» Extract:
[start]
1

I have a dataframe that, as a result of a previous group by, contains 5 rows and two columns. column A is a unique name, and column B contains a list of unique numbers that correspond to different factors related to the unique name. How can I find the most common number (mode) for each row?

df = pd.DataFrame({"A": [Name1,Name2,...], "B": [[3, 5, 6, 6], [1, 1, 1, 4],...]})

I have tried:

df['C'] = df[['B']].mode(axis=1)

but this simply creates a copy of the lists from column B. Not really sure how to access each list in this case.

Result should be:

  A:        B:       C:
Name 1  [3,5,6,6]    6
Name 2  [1,1,1,4]    1

Any help would be great.

Jasper_97
  • 27
  • 4

2 Answers2

1

I would use Pandas' .apply() function here. It will execute a function on each element in a series. First, we define the function, I'm taking the mode from Find the most common element in a list

def mode(lst):
    return max(set(lst), key=lst.count)

Then, we apply this function to the B column to get C:

df['C'] = df['B'].apply(mode)
[end]
» Stored data:
[start]
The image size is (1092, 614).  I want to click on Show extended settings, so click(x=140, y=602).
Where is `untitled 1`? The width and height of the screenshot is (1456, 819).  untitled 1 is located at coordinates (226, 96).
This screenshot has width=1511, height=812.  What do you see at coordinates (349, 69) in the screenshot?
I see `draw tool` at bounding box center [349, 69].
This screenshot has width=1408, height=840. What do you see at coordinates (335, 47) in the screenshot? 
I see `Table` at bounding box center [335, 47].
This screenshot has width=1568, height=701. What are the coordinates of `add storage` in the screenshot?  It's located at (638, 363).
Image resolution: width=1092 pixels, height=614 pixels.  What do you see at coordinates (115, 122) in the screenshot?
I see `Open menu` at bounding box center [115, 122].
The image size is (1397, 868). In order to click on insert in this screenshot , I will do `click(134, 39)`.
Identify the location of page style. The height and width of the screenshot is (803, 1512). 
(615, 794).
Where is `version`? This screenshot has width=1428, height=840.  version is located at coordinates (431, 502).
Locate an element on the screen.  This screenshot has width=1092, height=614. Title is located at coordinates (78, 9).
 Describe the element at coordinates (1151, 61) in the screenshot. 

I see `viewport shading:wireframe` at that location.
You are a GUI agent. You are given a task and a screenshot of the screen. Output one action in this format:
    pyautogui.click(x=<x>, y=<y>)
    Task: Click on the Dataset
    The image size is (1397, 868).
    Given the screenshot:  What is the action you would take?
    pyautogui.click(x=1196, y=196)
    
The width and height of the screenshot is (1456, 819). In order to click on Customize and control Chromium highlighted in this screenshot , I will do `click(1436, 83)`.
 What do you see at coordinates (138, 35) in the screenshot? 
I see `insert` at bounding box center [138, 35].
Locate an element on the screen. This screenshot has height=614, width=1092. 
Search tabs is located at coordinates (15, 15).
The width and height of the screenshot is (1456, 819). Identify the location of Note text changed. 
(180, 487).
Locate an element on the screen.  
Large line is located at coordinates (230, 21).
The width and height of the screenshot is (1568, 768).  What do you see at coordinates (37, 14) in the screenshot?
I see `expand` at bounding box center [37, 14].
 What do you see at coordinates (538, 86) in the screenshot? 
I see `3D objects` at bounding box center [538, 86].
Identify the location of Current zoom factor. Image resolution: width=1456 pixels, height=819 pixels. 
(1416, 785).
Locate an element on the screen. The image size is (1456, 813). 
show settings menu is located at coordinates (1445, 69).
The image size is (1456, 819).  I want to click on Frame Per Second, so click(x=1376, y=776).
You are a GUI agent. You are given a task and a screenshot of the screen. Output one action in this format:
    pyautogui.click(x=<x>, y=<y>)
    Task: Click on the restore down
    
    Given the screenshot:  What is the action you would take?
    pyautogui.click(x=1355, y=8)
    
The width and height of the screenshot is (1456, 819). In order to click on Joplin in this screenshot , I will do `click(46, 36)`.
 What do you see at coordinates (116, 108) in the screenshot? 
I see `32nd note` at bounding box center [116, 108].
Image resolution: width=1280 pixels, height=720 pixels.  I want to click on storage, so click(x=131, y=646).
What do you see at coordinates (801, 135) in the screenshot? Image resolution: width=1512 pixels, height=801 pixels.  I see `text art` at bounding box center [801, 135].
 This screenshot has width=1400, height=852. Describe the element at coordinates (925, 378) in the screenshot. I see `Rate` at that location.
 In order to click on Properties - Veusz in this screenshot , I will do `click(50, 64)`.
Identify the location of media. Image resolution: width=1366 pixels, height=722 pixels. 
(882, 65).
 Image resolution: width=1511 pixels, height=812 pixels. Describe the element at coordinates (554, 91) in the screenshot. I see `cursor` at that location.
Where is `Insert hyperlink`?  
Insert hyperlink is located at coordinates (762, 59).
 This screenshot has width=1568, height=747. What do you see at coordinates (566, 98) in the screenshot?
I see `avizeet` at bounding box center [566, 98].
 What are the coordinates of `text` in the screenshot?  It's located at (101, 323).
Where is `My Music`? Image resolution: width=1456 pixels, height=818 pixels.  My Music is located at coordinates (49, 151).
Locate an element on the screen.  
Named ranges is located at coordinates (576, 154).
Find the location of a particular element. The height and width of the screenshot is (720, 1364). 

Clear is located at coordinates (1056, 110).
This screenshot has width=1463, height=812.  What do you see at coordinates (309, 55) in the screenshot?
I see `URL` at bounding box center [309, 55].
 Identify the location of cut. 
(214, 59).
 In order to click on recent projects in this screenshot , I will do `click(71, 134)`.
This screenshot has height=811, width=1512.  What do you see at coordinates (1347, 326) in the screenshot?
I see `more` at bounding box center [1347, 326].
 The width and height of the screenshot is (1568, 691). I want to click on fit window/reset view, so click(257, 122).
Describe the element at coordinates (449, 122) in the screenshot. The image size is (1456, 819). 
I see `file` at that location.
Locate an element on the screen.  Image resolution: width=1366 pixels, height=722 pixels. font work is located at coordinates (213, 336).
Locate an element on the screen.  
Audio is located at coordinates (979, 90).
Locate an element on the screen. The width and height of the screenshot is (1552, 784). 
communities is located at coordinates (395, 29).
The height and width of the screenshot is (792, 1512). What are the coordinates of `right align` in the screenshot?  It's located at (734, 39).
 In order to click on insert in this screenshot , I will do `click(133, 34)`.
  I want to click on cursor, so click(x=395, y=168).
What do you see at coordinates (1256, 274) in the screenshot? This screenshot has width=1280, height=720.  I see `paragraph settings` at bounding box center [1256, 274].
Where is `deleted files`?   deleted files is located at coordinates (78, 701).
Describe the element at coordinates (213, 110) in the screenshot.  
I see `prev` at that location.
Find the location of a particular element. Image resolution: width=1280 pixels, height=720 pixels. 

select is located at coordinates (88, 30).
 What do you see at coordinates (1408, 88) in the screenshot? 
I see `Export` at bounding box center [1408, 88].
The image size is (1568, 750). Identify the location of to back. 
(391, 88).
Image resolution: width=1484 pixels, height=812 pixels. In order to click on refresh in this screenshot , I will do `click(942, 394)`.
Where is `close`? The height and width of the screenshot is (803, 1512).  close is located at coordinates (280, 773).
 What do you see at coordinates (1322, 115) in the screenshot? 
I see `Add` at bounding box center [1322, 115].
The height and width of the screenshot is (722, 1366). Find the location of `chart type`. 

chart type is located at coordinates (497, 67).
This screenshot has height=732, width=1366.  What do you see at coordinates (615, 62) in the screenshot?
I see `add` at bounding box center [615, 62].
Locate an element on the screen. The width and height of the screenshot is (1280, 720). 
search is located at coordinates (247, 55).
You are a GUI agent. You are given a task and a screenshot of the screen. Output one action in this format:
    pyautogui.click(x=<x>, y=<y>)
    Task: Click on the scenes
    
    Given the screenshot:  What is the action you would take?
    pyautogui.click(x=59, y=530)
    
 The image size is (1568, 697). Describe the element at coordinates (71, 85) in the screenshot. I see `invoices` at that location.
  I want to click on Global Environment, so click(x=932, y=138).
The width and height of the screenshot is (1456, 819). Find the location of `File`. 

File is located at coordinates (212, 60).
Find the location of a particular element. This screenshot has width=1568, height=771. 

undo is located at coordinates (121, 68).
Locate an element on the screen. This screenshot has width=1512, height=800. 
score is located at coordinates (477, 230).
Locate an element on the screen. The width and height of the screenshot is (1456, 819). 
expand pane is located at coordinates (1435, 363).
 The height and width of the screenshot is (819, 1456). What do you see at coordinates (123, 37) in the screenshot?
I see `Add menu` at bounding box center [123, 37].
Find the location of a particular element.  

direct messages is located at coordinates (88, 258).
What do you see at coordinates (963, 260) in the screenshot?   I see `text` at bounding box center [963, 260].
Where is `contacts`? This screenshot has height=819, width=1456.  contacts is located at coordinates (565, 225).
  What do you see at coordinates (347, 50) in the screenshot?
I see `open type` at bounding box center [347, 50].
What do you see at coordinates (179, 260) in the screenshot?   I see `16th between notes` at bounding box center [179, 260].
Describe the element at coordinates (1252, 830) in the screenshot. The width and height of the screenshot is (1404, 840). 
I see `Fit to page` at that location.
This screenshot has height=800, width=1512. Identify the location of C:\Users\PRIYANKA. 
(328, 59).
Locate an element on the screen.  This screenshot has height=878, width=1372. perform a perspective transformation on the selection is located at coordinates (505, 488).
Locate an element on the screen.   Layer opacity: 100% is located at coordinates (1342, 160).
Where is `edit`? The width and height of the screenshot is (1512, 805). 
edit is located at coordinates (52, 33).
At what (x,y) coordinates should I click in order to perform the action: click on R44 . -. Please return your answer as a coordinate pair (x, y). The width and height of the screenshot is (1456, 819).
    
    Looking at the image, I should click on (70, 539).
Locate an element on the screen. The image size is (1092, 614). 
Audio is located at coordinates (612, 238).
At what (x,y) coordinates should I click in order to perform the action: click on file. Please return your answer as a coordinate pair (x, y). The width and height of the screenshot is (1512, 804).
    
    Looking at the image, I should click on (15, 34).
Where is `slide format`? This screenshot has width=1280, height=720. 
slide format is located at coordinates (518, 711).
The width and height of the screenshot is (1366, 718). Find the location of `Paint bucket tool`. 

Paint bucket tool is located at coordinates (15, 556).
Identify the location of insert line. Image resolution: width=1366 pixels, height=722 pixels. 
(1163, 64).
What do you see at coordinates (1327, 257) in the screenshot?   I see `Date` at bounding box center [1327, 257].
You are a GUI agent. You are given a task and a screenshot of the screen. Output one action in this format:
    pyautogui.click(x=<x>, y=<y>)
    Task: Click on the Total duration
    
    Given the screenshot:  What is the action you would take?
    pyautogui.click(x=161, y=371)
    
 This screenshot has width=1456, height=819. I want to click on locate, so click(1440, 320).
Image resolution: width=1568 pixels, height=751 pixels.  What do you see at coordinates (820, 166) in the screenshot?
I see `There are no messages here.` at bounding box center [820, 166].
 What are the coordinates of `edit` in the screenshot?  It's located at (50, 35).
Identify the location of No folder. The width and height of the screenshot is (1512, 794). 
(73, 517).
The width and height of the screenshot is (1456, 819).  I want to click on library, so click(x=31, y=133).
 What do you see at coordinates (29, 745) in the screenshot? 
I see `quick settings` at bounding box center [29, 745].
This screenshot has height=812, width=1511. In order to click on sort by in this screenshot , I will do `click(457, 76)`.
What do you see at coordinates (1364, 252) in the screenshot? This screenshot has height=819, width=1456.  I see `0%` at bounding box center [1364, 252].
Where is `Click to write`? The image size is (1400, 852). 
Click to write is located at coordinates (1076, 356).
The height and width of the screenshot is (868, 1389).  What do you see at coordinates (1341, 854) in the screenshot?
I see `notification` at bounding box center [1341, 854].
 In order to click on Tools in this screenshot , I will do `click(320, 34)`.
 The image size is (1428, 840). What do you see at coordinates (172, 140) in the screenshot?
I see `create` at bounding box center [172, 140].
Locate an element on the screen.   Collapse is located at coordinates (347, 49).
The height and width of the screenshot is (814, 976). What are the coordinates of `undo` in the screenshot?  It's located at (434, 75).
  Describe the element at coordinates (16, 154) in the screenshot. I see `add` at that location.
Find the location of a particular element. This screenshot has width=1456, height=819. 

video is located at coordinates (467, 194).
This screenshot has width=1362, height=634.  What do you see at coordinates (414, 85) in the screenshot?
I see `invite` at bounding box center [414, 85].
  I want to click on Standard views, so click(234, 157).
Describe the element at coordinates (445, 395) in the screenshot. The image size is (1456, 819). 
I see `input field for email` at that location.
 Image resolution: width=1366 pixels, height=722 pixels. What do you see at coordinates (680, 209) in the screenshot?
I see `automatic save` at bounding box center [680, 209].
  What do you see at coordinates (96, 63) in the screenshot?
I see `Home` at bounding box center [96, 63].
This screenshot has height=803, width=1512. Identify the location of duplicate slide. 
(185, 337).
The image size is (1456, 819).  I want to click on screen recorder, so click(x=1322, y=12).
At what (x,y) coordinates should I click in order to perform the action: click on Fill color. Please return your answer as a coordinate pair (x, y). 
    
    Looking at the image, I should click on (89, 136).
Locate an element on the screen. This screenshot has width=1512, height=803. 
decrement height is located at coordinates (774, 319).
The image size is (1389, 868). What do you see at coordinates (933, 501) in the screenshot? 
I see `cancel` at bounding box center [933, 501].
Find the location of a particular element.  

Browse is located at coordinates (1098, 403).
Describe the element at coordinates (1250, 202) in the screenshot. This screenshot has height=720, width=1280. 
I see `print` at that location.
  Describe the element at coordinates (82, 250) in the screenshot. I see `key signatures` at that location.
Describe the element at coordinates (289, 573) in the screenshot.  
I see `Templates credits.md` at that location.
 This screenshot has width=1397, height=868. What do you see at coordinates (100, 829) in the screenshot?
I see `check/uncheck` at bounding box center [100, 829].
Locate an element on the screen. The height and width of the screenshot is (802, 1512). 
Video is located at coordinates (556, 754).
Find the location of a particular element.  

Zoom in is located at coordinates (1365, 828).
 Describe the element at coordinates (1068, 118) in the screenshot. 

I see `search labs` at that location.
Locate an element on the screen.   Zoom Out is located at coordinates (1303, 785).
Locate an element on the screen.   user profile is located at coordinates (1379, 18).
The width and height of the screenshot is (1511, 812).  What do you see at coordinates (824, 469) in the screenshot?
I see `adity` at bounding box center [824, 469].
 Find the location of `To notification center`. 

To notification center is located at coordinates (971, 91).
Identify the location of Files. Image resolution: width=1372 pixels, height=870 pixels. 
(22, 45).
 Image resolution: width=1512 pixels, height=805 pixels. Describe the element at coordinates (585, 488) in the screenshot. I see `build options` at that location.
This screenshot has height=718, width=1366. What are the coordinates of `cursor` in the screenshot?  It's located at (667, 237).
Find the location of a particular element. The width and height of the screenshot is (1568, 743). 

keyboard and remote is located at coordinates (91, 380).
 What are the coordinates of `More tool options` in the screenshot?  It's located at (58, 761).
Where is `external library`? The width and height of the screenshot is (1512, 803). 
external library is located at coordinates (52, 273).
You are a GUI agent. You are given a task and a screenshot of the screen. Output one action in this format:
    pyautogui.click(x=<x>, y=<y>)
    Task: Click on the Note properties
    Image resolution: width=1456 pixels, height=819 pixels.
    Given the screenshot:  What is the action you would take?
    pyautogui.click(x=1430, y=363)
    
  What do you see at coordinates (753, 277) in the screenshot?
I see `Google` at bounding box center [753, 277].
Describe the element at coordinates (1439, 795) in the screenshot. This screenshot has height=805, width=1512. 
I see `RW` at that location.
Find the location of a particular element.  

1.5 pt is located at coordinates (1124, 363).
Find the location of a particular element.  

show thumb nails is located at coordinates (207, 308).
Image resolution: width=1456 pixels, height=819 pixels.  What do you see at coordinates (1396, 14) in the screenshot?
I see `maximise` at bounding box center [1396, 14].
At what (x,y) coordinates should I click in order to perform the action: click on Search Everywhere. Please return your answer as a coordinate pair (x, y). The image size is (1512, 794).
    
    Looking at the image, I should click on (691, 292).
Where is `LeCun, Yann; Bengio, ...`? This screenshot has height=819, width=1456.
[end]
» Objectives:
1. List every built-in Python function and every pandas function or method that appears in the code of the pandas mode thread.
2. Rewrite the paragraph of the pandas mode thread that begins "I have a dataframe that" as a short list, keeping its main facts.
3. Proceed with the pandas mode thread, starting right after its last line.

» Answers to the tasks:
1.
- pd.DataFrame
- mode (the pandas method in df[['B']].mode(axis=1))
- apply
- max
- set

2.
- The dataframe comes from a previous group by and has 5 rows and two columns.
- Column A holds a unique name.
- Column B holds a list of unique numbers that correspond to factors related to that name.
- The goal is to find the most common number (mode) for each row.

3.
Our output is:

>>> df
       A             B  C
0  Name1  [3, 5, 6, 6]  6
1  Name2  [1, 1, 1, 4]  1
SNygard
  • 916
  • 1
  • 9
  • 21
  • If the lists were larger than my example, would you suggest anything to avoid apply, or speed up the process? Thank you also for your reply. – Jasper_97 Aug 18 '22 at 13:10
  • Thank you again for the suggestion. I just wanted to note that the answer provided by jros is significantly faster than the custom mode function. Timings on lists of length 4+ million were 5 seconds (jros method), and 1 minute 5 seconds (custom mode function). – Jasper_97 Aug 19 '22 at 14:43
  • Very interesting! Thanks for the update. I'll leave my answer since some logic is more easily adapted to the `.apply()` method. In general, it's better to use the well-established functions (like jros' method) if they're available. – SNygard Aug 19 '22 at 21:53
1

Here's a method using statistics module's mode function

from statistics import mode

Two options:

df["C"] = df["B"].apply(mode)
df.head()
#   A        B              C
# 0 Name1   [3, 5, 6, 6]    6
# 1 Name2   [1, 1, 1, 4]    1

Or

df["C"] = [mode(df["B"][i]) for i in range(len(df))]
df.head()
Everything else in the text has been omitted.